There’s more to a red carpet than fashion, and Giorgio Armani proves it time and time again.

By Ivy Jackson

Sometimes it feels like Giorgio Armani has single-handedly shaped global red carpet style standards as we know them. That may be because, arguably, he has. Today, when a star dresses in Armani, it’s not just the show-stopping gown that draws attention, but the entire look, one that captures the essence of the wearer, from tip to toe.

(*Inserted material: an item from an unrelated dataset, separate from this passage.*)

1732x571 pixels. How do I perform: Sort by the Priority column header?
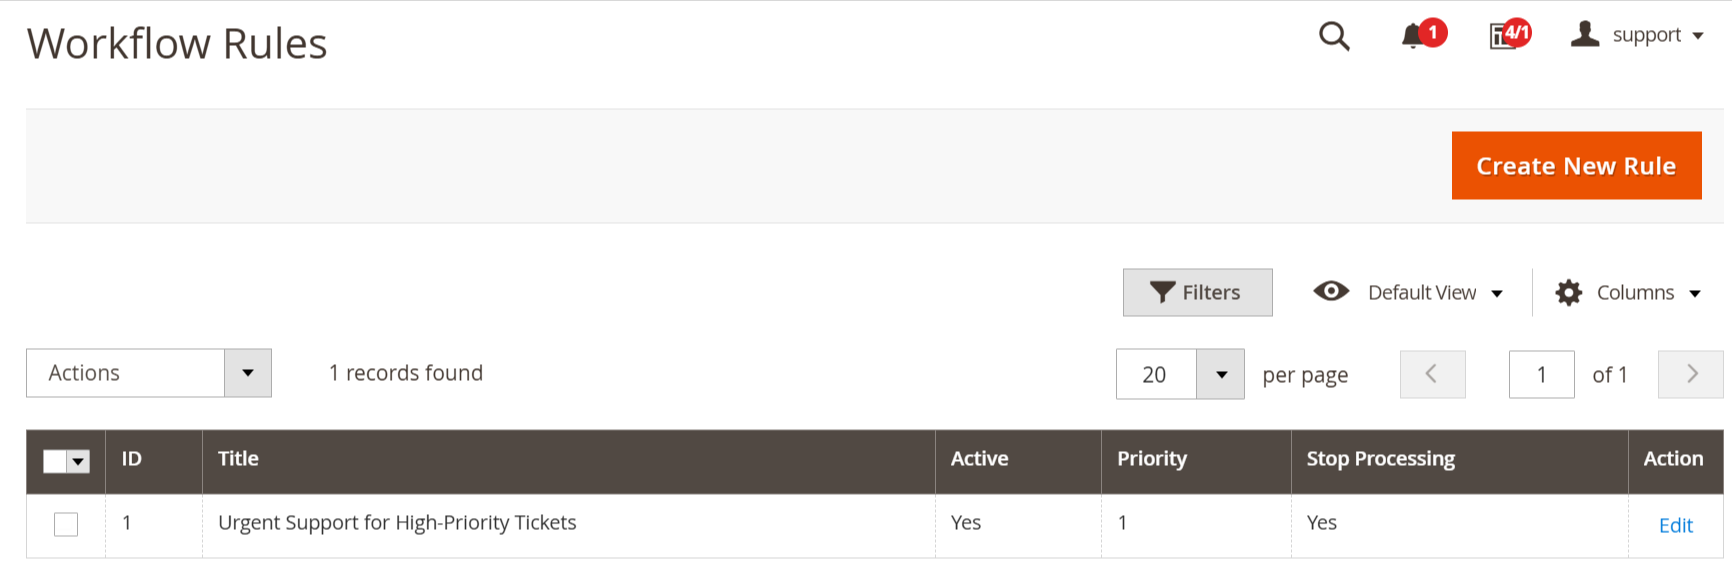pyautogui.click(x=1152, y=459)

In 1983, three years after designing the wardrobe for Paul Schrader’s American Gigolo, Armani approached a then 24-year-old Michelle Pfeiffer and asked the starlet if she was interested in wearing some of his garments to a few Hollywood red carpet events. Pfeiffer’s response? Not a chance. The actress felt she could dress herself and didn’t need the help of a still relatively unknown Italian designer.

But Armani was as persistent as he was talented, and eventually convinced a handful of Hollywood’s It women to borrow his looks for some of the industry’s biggest nights. By the ’90s, he was dressing the likes of Julia Roberts, Jodi Foster, and Diane Keaton. Even Michelle Pfeiffer came around.

Before Armani, red carpet fashion was more about making a spectacle than it was about elegance—think leather shorts, pointed shoulders, and ill-fitting silhouettes, like Diane Keaton’s oversized blazer, long skirt, and scarf that she wore to accept the award for Best Actress at the 1978 Oscars—with outfits being chosen by costume designers or the stars themselves. On-screen talent doesn’t always translate into wise fashion choices.

In comparison to this status quo, Armani’s army of celebrities looked self-assured and glamorous. It was a revolutionary time for awards-season style.

Fast forward to present day and the Italian label remains a symbol of status on the red carpet; if you’re asked to wear Armani, you’ve made it. At Cannes 2018, Sara Sampaio, the face of Armani Beauté’s Sì Passione, arrived at Solo: A Star Wars Story in a sultry white floor-length gown embellished with delicate white feathers. But it was the supermodel’s complete look, with wine-stained lips, glittery eyes, and doll-like skin, that raked in the style points. At the red carpet premiere of Burning, model Barbara Palvin, the face of Acqua de Gioia, radiated a cool-girl sex appeal in a rock ‘n’ roll-esque V-neck gown with coiffed hair, a rosey lip, and ultra-long, thick lashes to match the vibe.

Another one of Armani’s muses, Cate Blanchett, also made the rounds at Cannes this year, donning Armani beauty and fashions at every stop. Each one of her red carpet appearances perfectly suited the theme and atmosphere—subdued brown and burgundy eye shadow with a soft lip at the premiere of Cold War, a sleek ponytail with deep side part at the prestigious Trophée Chopard ceremony—while also reflecting Blanchett’s signature style of effortless sophistication and elegance. The 49-year-old recently extended her partnership with the esteemed house, continuing to represent its Sì fragrance, which she’s done since its launch in 2013.

Much like his decades-old relationships, Armani’s dedication to creating a full-package red carpet experience for actresses continues to expand and flourish and, as another award season approaches, one thing’s for sure: Armani will be there, front and centre, even if the man himself isn’t.